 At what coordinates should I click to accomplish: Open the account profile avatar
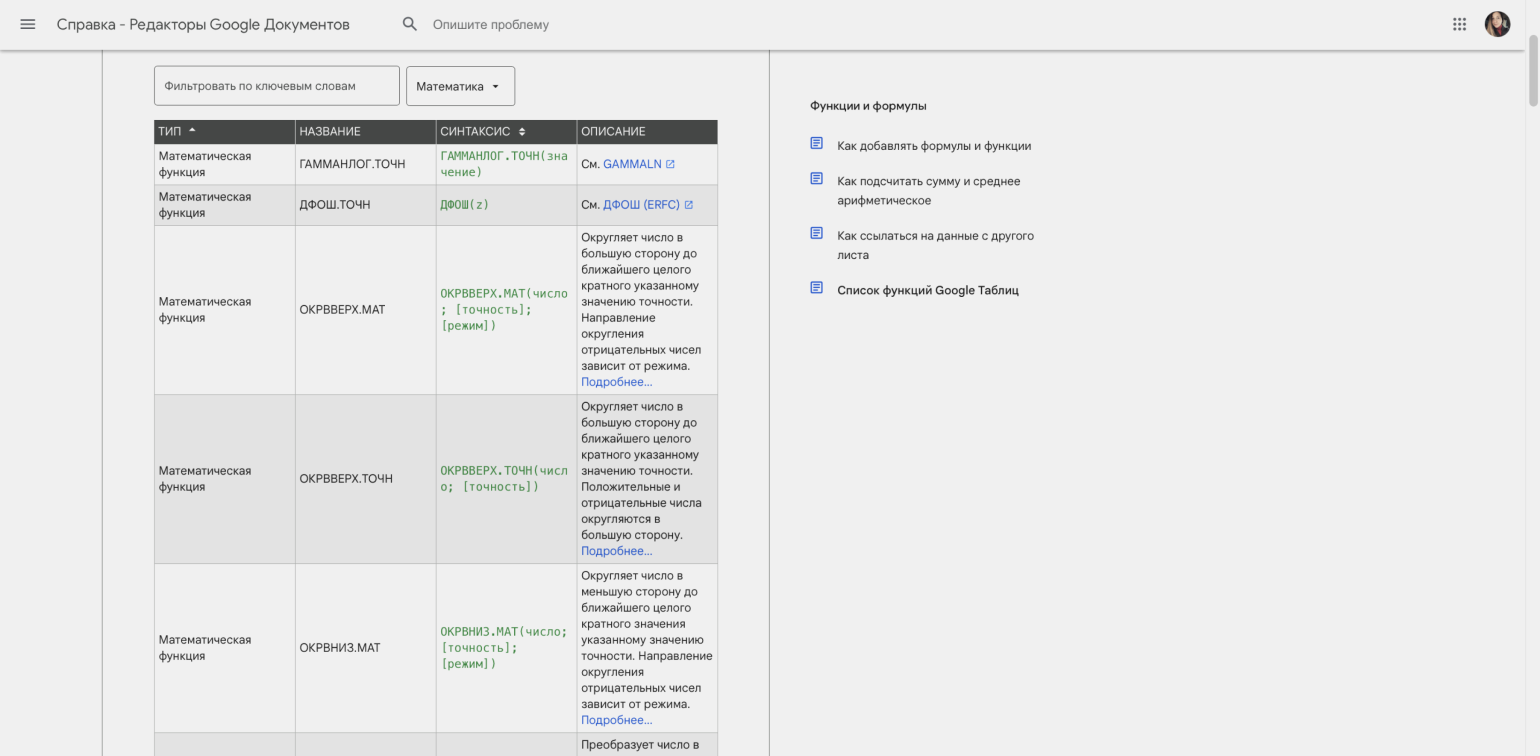[1497, 24]
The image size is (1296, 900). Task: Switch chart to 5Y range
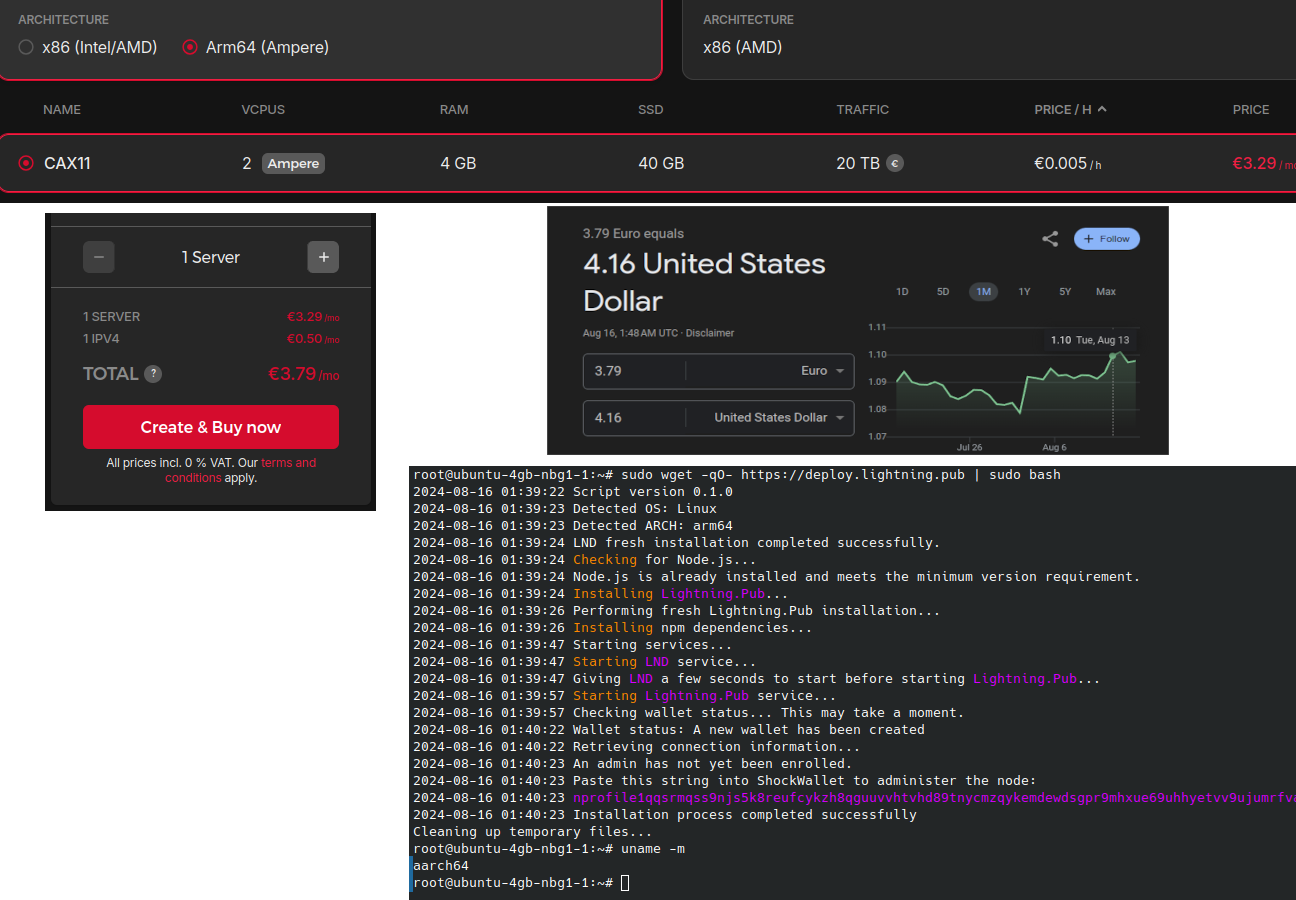(x=1065, y=292)
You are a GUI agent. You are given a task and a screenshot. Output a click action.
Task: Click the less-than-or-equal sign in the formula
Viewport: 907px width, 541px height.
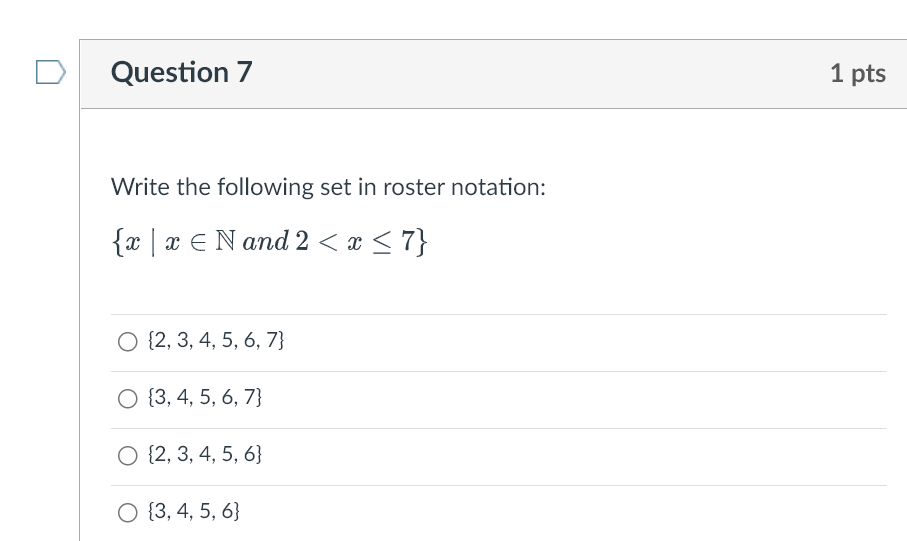[x=382, y=242]
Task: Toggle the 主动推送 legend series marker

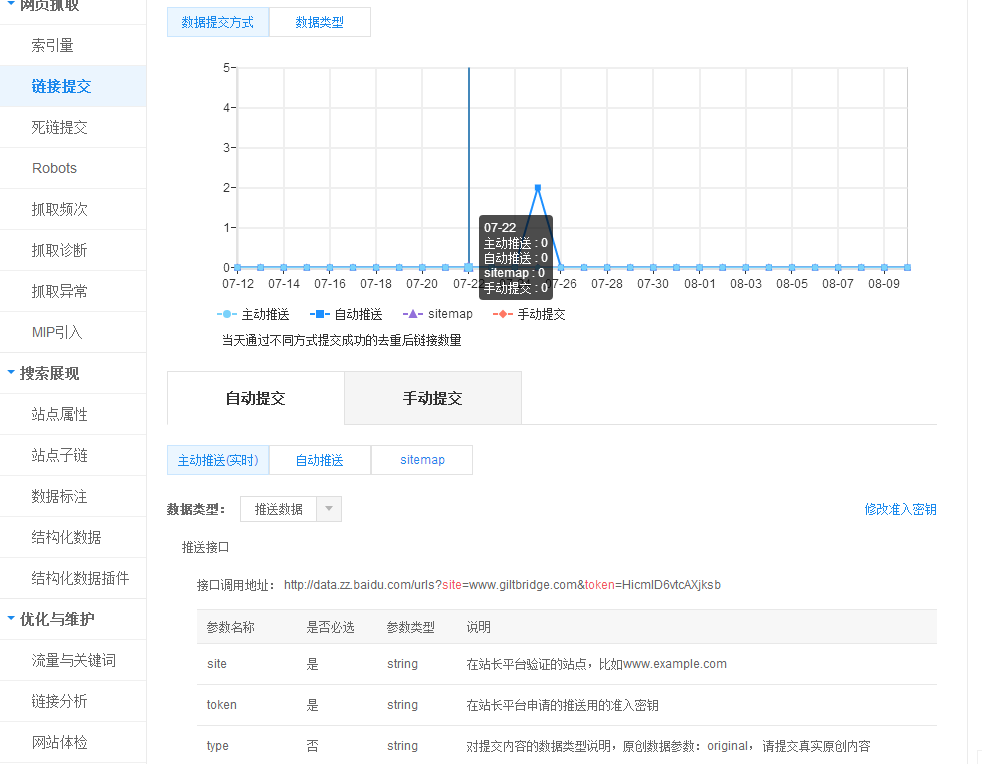Action: pos(229,314)
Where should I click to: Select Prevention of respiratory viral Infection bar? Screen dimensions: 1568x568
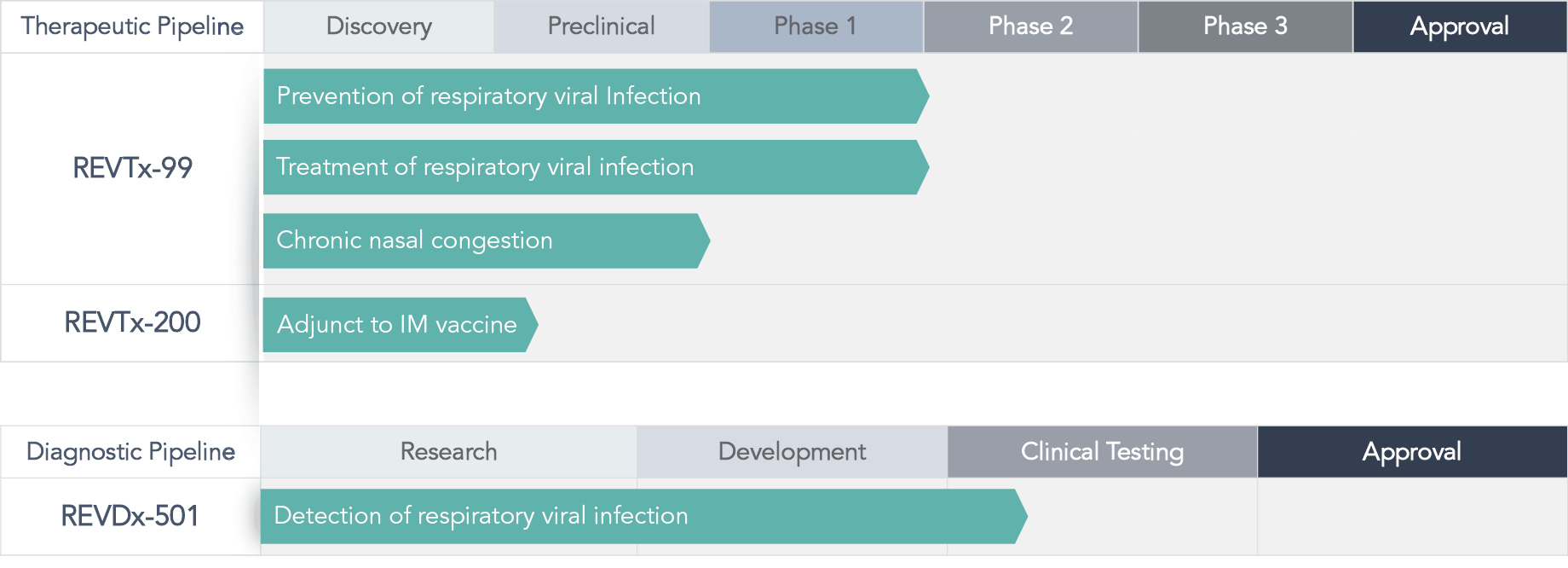coord(596,96)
•••••
Could you give the material above again, exactly and without its pictures?

 At what coordinates should I click to accomplish: Open the account profile avatar
[1497, 24]
The image size is (1296, 900). Task: Switch chart to 5Y range
(x=1065, y=292)
You are a GUI agent. You are given a task and a screenshot. Output a click action.
Task: Click the less-than-or-equal sign in the formula
Viewport: 907px width, 541px height.
[x=382, y=242]
Task: Toggle the 主动推送 legend series marker

Action: pos(229,314)
Where should I click to: Select Prevention of respiratory viral Infection bar? Screen dimensions: 1568x568
coord(596,96)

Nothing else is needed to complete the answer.